Saturday, February 3, 2007

Gulan 29th January: Is Turkey turning back to the 1990s?

http://www.gulan-media.com/h620/g31.pdf

Last December European Union put on ice the membership negotiations withTurkey. This is an important turning point in the political development in Turkey. Is the country moving towards democracy and co-operation or nationalism and isolation?
The murder of Turkish-Armenian journalist Hrant Dink was a shock and a worrying sign how the future might be in Turkey. Is Turkey turning back tothe athmosphere of early 1990s when political murders and disappearances of activists were every day life?
Public reaction against the murder of Hrant Dink was strong in Turkey. Everybody condemned it. This is good sign. Despite the majority of Turkish people are not actively working for the abrogation of the militaristic system they neither want to return back to the dark period of last decade. During those days many journalists, especially Kurdish ones, were murdered. Their murderers were never found.

Police caught quikly the shooter of Hrant Dink. This is different than the murders of journalists fifteen years ago. The shooting of Hrant Dink has similar characters than some honour killings where police has caught the murderer in Turkey. Often they have turned out to be boys who are under eighteen and get only a small penalty because of their age.
The big test for Turkey is whether the real forces behind the seventeen years old shooter of Hrant Dink will be found. In Susurluk accident and Semdinli bomb attack there was no in-depth survey about the real forces involved in the scandals. Who had protected Abdullah Catli? Who planned a serie of bomb attacks in Hakkari province in autumn 2005?
We do not know. First Turkish mass media covered eagerly the cases but little by little public discussion about these topics died away. It is easy to predict that the same will happen again. Picture of Dink's murder will remain unclear and the real criminals behind the act will not be in the court.

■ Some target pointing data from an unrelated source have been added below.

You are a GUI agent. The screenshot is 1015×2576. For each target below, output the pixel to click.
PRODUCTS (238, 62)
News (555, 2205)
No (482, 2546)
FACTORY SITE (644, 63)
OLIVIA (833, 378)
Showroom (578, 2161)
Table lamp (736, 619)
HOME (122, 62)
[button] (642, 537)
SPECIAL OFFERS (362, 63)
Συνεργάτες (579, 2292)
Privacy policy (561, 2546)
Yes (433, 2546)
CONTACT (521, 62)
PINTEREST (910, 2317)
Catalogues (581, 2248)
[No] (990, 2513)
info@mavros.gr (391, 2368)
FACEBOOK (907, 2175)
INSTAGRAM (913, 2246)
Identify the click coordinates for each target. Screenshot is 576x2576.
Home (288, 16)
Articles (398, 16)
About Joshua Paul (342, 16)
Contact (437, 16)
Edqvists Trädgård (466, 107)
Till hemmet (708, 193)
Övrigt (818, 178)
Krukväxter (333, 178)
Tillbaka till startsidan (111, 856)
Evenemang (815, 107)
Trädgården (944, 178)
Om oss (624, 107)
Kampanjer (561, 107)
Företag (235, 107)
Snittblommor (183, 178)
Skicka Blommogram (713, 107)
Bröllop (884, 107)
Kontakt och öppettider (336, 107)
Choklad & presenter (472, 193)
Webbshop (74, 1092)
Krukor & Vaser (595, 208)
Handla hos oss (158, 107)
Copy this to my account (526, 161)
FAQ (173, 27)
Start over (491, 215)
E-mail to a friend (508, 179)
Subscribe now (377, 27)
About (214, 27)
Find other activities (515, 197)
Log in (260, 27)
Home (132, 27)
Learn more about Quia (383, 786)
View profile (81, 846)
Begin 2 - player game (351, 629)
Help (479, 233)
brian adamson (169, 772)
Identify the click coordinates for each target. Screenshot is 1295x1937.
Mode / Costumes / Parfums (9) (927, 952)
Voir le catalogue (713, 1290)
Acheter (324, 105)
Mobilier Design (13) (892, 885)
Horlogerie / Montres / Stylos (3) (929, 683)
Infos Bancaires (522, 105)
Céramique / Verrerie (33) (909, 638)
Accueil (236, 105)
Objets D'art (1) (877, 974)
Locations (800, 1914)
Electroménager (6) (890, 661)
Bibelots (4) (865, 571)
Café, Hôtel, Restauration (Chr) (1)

Still I am hopeful that Turkey will not return back to the dark days of early 1990s. Maybe the Republic of Turkey has not changed from those days but the world around it is different. Also the Kurdish and Armenian communities in Turkey are now much stronger than fifteen years ago. They have lots of contacts abroad. World is following how Turkish police and court solve this murder case. And more than that: how the freedom of expression develops in Turkey. The situation is alarming as long as police stations and courts are places where the limits of journalism are counted. If this is not changing Turkey can say bye-bye to dreams about European Union.